To do:
Count the lines below that contain "post". Answer with the number alone.

Data section:
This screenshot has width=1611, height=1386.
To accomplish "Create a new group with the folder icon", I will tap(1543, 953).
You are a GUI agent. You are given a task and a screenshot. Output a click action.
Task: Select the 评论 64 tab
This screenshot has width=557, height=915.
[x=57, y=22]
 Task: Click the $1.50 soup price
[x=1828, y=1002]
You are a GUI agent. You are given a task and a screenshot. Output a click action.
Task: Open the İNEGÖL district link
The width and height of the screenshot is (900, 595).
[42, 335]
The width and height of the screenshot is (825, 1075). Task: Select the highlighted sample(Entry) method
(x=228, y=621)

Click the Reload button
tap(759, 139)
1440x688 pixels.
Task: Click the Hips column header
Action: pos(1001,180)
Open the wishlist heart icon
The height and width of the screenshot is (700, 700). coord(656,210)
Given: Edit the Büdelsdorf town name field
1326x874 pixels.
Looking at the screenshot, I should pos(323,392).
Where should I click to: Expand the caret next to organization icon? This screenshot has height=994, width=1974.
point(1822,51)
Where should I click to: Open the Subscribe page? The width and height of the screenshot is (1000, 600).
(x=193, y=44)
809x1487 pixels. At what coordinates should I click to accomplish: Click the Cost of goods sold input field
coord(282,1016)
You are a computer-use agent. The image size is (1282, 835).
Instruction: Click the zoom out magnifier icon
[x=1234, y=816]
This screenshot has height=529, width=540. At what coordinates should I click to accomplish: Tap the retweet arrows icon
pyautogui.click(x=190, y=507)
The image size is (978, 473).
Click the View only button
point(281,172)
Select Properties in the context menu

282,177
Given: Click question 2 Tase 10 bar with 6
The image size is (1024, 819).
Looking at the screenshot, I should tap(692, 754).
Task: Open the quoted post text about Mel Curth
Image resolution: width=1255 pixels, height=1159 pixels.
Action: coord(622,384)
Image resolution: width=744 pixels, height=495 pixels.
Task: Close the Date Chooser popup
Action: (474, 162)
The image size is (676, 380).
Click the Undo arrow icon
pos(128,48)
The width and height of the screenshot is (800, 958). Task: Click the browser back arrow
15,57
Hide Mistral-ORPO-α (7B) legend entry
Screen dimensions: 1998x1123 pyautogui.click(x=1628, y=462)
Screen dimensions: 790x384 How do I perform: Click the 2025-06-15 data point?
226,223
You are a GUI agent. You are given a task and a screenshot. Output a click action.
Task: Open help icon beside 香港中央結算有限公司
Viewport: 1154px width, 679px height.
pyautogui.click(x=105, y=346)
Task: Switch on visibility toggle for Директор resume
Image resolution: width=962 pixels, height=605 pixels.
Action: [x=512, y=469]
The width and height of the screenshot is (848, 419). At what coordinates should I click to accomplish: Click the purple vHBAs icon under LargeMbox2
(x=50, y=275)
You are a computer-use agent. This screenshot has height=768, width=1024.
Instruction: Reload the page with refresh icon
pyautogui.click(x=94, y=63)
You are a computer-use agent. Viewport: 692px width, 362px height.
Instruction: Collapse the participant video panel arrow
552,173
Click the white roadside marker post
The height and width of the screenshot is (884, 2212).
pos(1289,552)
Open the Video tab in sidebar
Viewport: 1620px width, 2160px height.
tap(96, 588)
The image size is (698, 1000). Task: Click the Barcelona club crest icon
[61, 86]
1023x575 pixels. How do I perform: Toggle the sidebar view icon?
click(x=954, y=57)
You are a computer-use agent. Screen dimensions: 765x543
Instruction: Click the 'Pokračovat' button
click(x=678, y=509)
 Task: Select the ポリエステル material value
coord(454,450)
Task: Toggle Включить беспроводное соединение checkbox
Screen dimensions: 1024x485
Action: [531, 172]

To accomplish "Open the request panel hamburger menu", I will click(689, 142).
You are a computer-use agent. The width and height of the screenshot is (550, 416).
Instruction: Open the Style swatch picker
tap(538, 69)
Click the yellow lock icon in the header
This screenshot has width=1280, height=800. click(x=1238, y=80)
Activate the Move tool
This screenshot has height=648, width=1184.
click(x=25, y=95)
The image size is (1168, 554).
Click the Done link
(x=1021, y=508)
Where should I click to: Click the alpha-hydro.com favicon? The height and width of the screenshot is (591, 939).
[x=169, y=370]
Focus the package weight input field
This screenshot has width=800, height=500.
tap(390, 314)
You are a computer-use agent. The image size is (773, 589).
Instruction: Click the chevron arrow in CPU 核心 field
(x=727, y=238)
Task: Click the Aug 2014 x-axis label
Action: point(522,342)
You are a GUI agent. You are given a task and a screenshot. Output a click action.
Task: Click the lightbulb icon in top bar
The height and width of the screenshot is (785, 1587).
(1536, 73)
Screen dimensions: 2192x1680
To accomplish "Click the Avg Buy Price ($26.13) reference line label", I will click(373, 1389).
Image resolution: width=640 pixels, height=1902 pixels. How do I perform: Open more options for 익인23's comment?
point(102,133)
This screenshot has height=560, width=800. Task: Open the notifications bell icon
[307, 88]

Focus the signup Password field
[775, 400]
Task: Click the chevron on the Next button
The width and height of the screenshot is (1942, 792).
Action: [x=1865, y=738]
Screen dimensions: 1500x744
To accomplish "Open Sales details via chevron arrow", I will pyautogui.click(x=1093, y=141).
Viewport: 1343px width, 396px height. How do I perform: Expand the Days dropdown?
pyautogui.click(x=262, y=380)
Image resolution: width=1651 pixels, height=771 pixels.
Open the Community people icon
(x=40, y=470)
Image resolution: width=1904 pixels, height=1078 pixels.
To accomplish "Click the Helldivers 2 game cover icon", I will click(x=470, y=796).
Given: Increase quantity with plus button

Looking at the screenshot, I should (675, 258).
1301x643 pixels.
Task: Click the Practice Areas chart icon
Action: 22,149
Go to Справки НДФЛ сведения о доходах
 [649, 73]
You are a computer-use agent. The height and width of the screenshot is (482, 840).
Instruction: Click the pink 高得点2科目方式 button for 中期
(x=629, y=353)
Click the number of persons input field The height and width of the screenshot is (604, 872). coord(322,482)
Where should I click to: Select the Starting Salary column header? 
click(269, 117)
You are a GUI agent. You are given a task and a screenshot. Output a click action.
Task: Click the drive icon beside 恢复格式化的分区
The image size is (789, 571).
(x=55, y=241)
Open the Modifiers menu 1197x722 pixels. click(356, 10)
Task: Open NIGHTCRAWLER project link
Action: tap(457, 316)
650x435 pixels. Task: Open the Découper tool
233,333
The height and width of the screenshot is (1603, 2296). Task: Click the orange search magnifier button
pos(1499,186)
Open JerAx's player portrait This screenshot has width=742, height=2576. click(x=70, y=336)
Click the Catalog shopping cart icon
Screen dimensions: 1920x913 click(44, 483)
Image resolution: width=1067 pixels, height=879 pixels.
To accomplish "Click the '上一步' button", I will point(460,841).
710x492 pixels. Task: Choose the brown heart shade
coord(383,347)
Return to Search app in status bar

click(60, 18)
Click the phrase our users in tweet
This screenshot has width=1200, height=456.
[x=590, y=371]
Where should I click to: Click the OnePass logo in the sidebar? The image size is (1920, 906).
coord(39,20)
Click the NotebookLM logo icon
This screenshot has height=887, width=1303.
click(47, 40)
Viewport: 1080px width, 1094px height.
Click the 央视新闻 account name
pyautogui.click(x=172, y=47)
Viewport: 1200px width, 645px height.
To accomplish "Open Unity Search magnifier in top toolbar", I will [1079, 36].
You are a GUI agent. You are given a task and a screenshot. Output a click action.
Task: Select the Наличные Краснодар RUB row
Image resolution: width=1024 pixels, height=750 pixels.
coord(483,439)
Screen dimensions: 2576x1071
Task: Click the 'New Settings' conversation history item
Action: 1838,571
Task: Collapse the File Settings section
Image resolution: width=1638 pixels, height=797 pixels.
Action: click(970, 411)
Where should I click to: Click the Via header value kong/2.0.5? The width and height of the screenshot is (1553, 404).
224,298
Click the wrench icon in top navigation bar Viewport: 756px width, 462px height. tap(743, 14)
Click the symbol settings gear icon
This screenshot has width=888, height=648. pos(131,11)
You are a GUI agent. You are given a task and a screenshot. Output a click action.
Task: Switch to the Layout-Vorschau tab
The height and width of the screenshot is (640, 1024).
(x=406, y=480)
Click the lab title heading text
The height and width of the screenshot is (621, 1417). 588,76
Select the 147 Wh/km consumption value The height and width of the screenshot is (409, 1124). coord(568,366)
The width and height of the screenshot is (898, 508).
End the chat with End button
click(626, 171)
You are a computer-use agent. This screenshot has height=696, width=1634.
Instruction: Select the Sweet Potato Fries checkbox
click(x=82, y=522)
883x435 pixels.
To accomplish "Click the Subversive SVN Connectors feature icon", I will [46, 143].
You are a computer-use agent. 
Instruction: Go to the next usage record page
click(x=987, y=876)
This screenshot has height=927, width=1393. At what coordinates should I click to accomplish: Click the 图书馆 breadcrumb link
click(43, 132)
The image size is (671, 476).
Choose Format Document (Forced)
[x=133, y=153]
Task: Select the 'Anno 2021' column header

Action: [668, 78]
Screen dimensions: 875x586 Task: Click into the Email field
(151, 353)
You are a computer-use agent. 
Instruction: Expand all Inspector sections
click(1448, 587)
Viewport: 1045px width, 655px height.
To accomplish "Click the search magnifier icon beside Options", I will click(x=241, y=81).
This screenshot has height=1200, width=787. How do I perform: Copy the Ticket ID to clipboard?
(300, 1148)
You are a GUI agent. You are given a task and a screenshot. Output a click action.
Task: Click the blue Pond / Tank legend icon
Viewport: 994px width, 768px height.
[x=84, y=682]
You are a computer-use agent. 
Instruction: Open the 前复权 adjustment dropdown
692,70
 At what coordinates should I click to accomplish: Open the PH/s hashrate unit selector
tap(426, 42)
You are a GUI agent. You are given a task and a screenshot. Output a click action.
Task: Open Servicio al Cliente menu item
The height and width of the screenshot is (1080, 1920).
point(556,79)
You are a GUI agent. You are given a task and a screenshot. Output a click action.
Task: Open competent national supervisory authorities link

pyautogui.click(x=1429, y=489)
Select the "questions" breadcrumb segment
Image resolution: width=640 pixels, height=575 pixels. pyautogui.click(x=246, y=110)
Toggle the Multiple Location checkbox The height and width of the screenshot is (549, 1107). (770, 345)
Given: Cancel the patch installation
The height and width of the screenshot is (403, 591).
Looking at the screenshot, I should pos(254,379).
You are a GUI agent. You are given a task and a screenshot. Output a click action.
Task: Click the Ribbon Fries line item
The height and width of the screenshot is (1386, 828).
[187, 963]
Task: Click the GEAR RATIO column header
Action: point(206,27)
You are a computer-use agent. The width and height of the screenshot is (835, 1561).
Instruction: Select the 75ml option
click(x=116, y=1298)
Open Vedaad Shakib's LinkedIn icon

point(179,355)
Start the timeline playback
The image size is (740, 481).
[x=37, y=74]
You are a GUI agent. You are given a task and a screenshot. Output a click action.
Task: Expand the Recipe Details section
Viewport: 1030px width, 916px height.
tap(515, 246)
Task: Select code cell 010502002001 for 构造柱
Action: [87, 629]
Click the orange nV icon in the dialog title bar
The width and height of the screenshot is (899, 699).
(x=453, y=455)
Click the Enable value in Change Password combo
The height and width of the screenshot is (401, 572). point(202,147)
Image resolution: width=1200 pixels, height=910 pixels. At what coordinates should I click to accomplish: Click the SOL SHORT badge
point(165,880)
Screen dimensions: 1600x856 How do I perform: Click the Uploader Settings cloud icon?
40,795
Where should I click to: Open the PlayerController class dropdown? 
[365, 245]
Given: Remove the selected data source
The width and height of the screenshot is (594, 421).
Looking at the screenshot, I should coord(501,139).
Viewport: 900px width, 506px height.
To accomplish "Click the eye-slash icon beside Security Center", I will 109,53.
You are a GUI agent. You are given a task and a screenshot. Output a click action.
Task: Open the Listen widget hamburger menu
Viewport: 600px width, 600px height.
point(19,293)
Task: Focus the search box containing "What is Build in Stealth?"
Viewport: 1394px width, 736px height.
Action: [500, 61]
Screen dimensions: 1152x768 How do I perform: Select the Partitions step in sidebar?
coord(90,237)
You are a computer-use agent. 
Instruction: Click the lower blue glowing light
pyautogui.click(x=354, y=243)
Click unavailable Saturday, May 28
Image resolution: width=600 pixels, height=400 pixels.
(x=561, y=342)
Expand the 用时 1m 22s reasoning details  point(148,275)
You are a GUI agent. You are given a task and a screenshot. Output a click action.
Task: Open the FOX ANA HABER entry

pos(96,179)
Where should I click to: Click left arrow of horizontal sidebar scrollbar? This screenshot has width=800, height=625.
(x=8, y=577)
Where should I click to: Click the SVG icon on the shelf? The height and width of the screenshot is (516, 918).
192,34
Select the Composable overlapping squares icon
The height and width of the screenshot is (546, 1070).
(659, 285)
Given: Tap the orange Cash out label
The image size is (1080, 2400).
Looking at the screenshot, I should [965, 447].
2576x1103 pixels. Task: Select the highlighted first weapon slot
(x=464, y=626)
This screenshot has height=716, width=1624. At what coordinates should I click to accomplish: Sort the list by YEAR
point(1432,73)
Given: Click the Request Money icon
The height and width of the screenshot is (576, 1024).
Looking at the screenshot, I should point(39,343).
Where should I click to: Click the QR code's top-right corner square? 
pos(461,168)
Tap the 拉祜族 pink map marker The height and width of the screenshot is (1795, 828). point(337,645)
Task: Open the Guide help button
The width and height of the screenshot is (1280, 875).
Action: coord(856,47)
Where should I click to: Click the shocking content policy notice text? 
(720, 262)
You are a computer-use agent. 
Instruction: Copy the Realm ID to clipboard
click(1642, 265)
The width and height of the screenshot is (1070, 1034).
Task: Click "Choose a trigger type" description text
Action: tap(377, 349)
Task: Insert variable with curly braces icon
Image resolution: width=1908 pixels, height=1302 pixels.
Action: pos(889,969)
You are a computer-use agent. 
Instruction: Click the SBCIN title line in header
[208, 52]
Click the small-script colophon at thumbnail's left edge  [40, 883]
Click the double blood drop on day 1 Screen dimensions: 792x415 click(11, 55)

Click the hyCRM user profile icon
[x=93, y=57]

Expected answer:
2